◆ WHAT TO PRODUCE ◆
Quote the lines below from the one containing "Instruction: Open the wrench settings icon" to the final line, both ends included; exclude the pictures.

(TASK INPUTS begins)

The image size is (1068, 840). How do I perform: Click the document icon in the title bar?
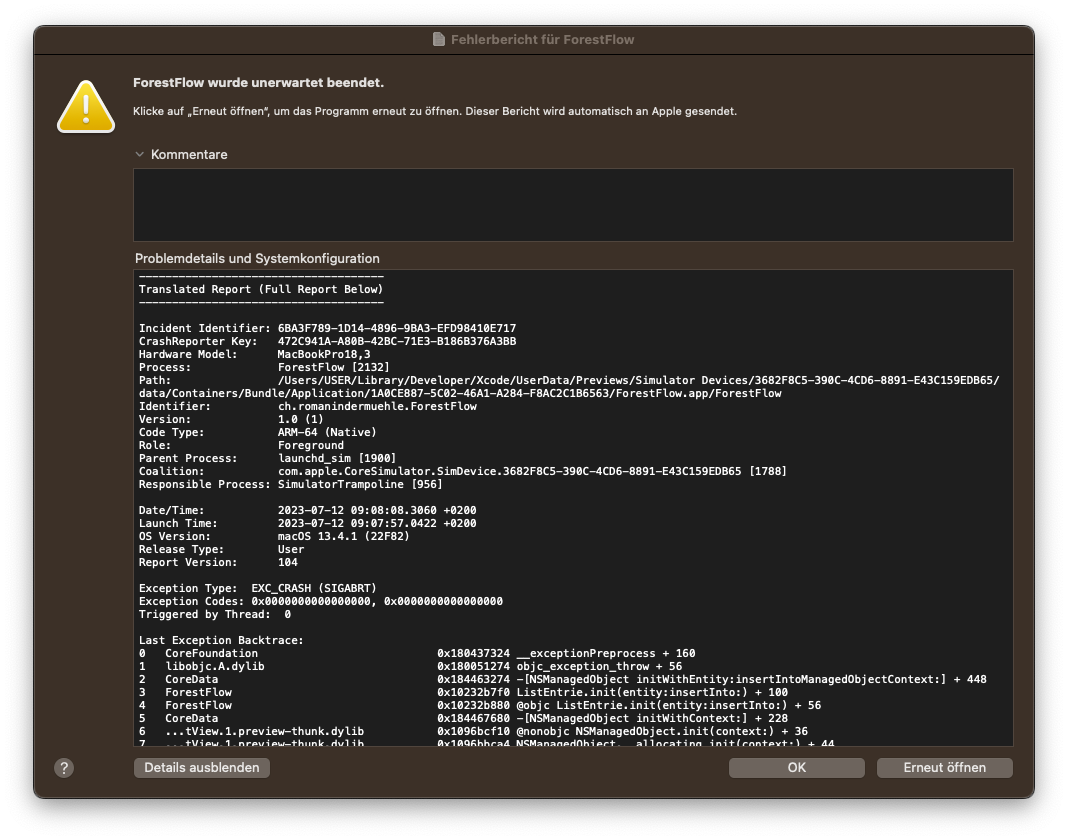tap(438, 39)
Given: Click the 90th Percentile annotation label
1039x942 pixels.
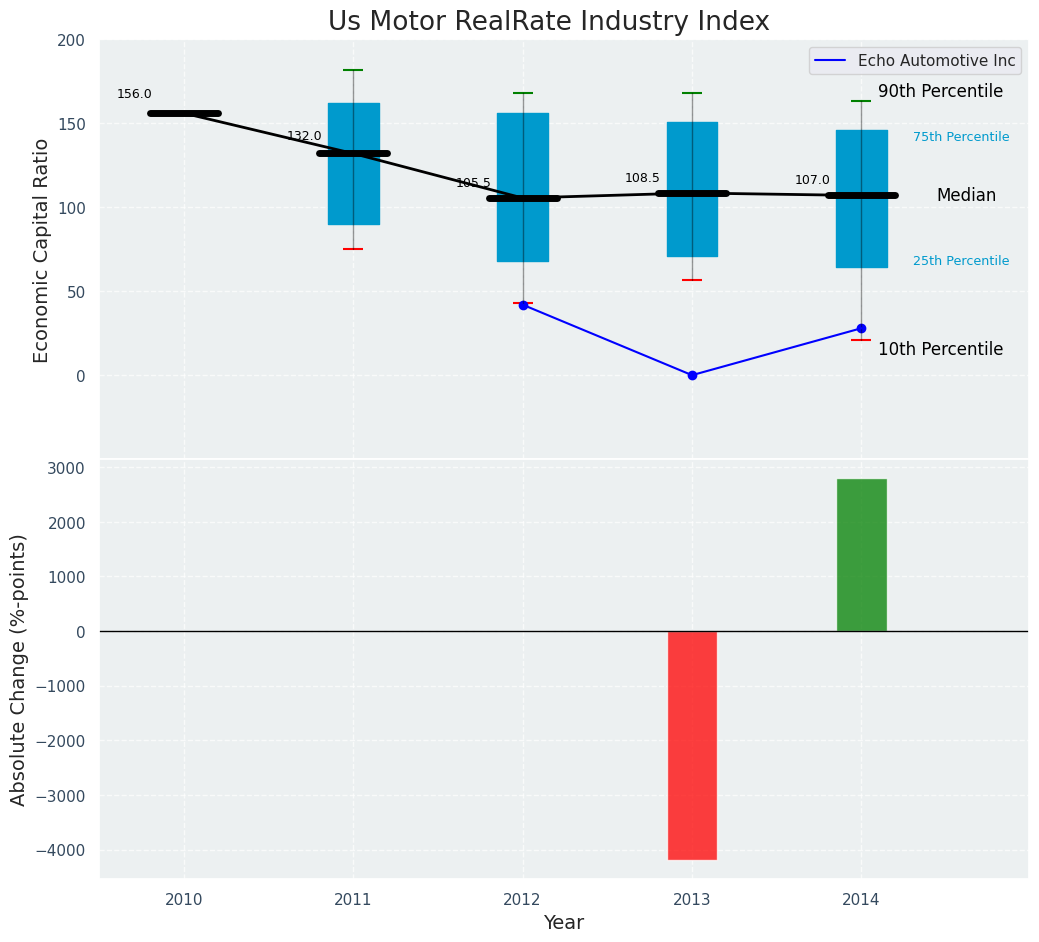Looking at the screenshot, I should [940, 92].
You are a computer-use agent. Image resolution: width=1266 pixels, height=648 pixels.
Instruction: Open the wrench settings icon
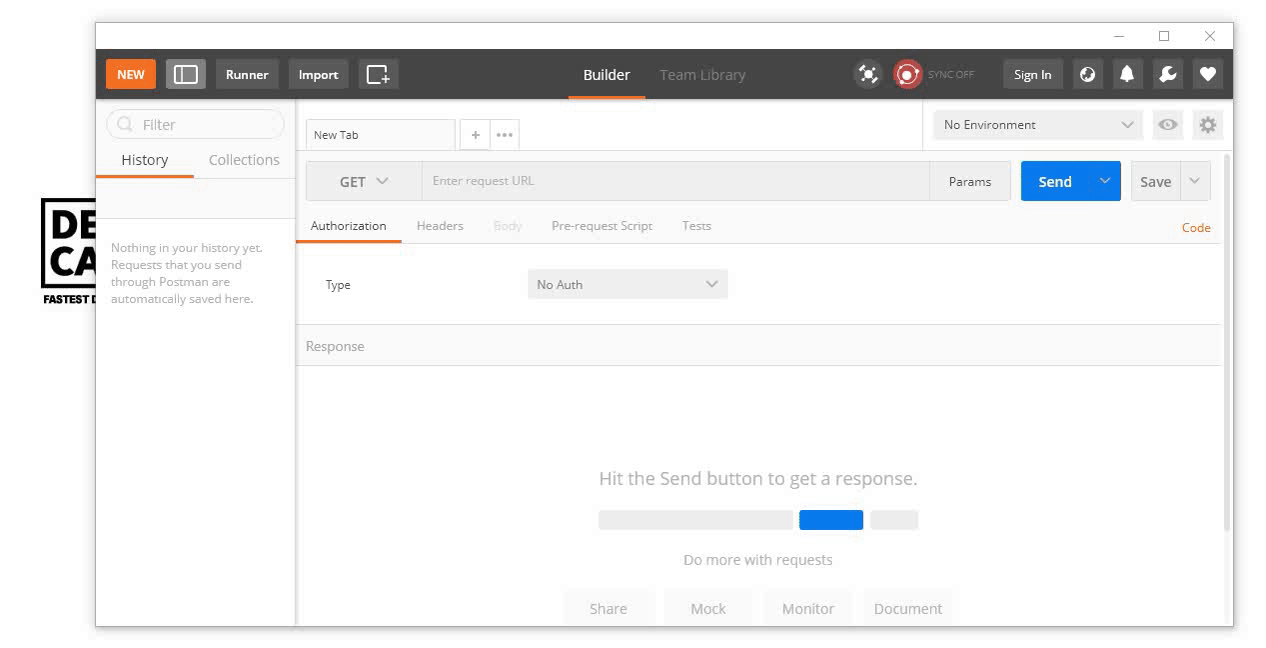1167,74
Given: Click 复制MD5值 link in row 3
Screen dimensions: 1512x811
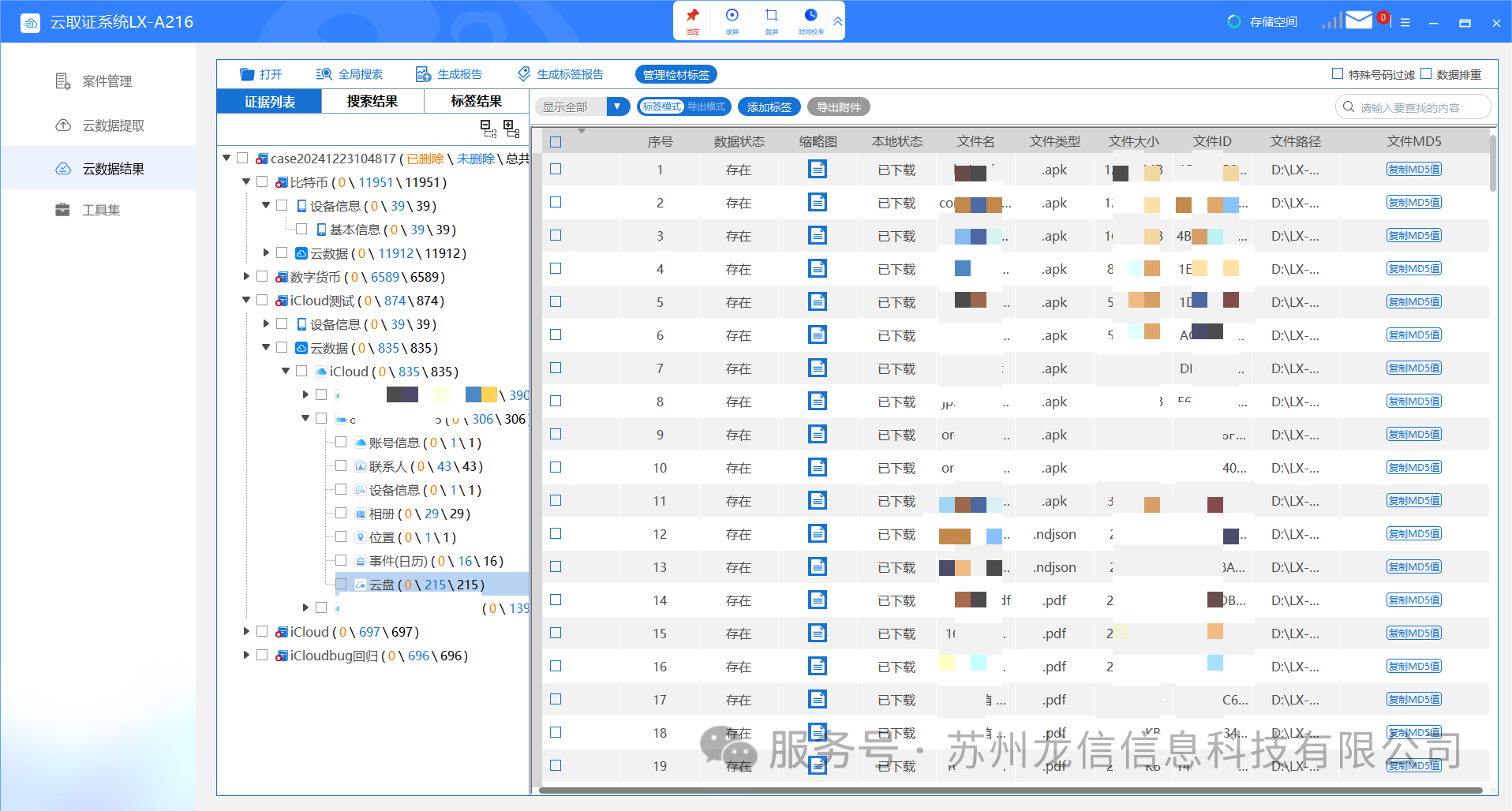Looking at the screenshot, I should [x=1413, y=236].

(TASK INPUTS ends)

◆ TASK OUTPUT ◆
Instruction: Open the wrench settings icon
1167,74
Given: Click 复制MD5值 link in row 3
Screen dimensions: 1512x811
Looking at the screenshot, I should [x=1413, y=236].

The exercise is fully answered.